= Bush League TV =

Bush League is a website and Internet video show for young men. The site covers sports, technology, gadgets, video games, girls, and popular culture, with videos consisting of how-tos, interviews, and behind-the-scenes event footage.

== History ==
Bush League TV (also known as Bush League) was formed in April 2008 and is headlined by comedians Matt Kirsch, John Wessling, Jim Patton, and writer John Walsh, among others. The website's official launch was on May 14, 2008, though the group created a livecast video for GTA IV in late April.

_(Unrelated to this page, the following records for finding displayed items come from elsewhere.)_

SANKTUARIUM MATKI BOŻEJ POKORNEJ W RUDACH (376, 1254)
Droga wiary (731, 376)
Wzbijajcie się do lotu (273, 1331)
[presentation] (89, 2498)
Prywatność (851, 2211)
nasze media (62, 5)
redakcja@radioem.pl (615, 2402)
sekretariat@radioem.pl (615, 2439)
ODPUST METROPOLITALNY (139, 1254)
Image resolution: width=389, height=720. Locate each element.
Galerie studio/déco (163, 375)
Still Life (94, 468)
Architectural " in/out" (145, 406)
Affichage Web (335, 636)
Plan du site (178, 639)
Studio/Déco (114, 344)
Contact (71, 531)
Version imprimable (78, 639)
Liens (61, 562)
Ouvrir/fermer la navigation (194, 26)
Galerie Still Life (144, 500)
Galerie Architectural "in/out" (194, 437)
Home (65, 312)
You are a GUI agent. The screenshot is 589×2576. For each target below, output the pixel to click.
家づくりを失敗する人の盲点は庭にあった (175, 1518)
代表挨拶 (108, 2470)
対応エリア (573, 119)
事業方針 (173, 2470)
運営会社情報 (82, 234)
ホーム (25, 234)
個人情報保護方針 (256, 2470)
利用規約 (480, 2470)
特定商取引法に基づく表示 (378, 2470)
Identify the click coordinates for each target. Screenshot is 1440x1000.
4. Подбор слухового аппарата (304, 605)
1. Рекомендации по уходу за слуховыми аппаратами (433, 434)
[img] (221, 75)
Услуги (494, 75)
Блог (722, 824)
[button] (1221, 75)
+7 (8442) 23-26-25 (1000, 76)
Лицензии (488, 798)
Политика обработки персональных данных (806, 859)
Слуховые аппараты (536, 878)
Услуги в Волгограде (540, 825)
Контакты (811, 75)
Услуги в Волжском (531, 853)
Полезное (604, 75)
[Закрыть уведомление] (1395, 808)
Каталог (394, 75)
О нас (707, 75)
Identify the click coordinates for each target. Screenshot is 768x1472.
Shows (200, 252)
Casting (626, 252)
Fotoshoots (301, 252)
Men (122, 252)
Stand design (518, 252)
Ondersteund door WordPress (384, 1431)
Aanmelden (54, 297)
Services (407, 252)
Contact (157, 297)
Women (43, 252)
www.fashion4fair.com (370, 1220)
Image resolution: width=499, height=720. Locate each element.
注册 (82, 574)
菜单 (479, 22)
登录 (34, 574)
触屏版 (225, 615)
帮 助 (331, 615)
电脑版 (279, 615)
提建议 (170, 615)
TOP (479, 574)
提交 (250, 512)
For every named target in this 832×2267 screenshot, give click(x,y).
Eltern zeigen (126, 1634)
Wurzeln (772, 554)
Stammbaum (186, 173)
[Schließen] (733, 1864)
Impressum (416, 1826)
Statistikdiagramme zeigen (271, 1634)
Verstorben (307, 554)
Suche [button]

The site's writing staff includes an Emmy winner and a former editor of Maxim. It is funded by DECA, the Digital Entertainment Corporation of America and was created by Matt Kirsch and Allison Kingsley.

== GTA IV World Record ==
Bush League held a gaming marathon in April 2008, in which writer/producer Jim Patton attempted to get in the Guinness Book of World Records for longest time spent playing Grand Theft Auto IV. Patton played the game for 28 hours and video-streamed his efforts on Yahoo! Live, starting on April 29 at 5 pm. Patton was featured on NPR's Talk of the Nation on May 1, 2008. He succeeded in setting the record, and it was officially recognized by the Guinness Book of World Records on July 1, 2008.

== Bush League 101 ==
In May 2008, Bush League released its first how-to video “Bush League 101: How to Be a Porn Star.” The video includes interviews with porn stars on the set of a Hustler porn spoof of The Brady Bunch, "Not the Bradys XXX: Marcia, Marcia, Marcia." Porn stars interviewed include Teagan Presley, Kris Slater, James Deen, and Alana Evans.

Soon after, it released another how-to video, "Bush League 101: How to Bush League a Bush League Baseball Team" in which Matt Kirsch applied to be the new mascot for the Modesto Nuts minor league baseball team.